= Wu Chin-tai =

Taiwanese record producer

Wu Chin-Tai (also known as Judy Wu) is a Taiwanese record producer whose works mainly focus on sounds of the nature, instrumental, and ethnic music. She currently holds the position of Director of Music Production at Wind Music Co. Prior to studying recording technology at Brigham Young University in Utah, she was a tourism major at a college in her native Taiwan. Upon concluding her studies in the United States, Wu returned to Taiwan and started working at Wind Music as a recording engineer. Her works concerning the natural habitats in Taiwan, such as The Forest Show, My Ocean and The Nearest Heaven, have stimulated substantial attention to the sounds of nature and raised awareness of the Taiwanese wilderness. In 2001, Wu won her first Traditional Golden Melody Award for Best Producer with her work in "My Ocean". Wu collaborated with ocarina artist You Xue-Zhi in 2002. Her subsequent works, such as "Colors of Childhood ~ Taiwanese Children Song", "Formosa Aboriginal Song & Dance Troupe" / "Holding Ina's Hand", and "The Mongolian Folk Long-Song", have all garnered various Golden Melody Awards. Her 2009 production "Drum Music Land for Taiwanese" percussion ensemble Ten Drum Art Percussion Group received a Grammy nomination for Best Tradition World Music Album. In 2021 she produced Nature´s Whispering, an album based on 20 years of nature recordings.

==History==
Wu worked at Wind Music, but found her duties unfulfilling. Wind Music founder Ken Yang encouraged Wu to observe and discover sounds in the Taiwanese wilderness, which she did, and began to preserve the sounds of nature by making audio recordings.

Early in her career, Wu helped distribute international bestselling albums such as Bleeding Wolves into Taiwan. In recent years, she has been involved in the revival of instrumental folk music.

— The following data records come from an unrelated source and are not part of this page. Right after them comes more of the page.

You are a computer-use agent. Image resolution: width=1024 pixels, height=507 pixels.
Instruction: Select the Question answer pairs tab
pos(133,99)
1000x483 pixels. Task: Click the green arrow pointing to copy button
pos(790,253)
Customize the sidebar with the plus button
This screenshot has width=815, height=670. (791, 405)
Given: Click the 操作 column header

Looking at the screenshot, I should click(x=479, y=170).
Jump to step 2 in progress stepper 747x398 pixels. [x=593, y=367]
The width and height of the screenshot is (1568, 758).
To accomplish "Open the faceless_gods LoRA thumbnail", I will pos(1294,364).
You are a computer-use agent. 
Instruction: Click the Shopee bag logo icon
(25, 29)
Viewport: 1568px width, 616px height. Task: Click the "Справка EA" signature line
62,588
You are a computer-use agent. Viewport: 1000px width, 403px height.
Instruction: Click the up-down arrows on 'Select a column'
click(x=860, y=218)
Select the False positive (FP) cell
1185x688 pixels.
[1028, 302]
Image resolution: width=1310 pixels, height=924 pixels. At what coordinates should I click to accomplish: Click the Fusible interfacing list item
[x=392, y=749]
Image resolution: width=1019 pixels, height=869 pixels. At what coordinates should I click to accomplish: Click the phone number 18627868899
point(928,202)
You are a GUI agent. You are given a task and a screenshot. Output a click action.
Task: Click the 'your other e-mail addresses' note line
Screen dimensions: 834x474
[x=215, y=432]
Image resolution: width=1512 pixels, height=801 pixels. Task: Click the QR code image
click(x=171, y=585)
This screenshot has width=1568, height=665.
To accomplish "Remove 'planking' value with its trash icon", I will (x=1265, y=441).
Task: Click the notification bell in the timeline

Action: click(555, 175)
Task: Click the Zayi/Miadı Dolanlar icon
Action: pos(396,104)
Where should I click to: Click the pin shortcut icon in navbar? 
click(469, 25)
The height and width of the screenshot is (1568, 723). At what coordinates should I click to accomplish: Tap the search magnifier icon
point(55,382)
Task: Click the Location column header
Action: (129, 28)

Her collaboration with ocarina artist You Xue-Zhi created interest in the instrument.

==Awards and nominations==
- 2013 Produced "Birds II: Where the Sounds of Nature Dwell"
winning Best New Age Album at the 2013 12th Independent Music Awards.
- 2012 Co-produced "On A Gentle Island Breeze"
nominated for Best World Music Album at the 2013 55th Grammy Awards.
- 2005 Co-produced "Formosa Aboriginal Song & Dance Troupe－Holding Ina's Hand"
winning Best Regional Music Album and Best Vocal Performance at the 2006 Golden Melody Awards, also nominated for Best Record Producer.
- 2004 Co-produced aboriginal music album "The Passing of the Year"
nominated for Best Regional Music Album and Best Vocal Performance at the 2005 Golden Melody Awards.
- 2003 Co-produced Taiwanese children's folk music album "Colors of Childhood ~ Taiwanese Children Song"
winning Best Children's Music Album at the 2004 Golden Melody Awards.
- 2000 Produced "My Ocean"
winning Best Producer at the 2001 Golden Melody Awards.
- 1999 Produced the first ever Taiwanese sounds of nature album, The Forest Show
igniting a trend for natural and ambient music in Taiwan.
- 1998 Served as co-producer on the recording project "The Tibetian Canyon"
nominated for Best World Music Album at the 1999 NAIRD Awards.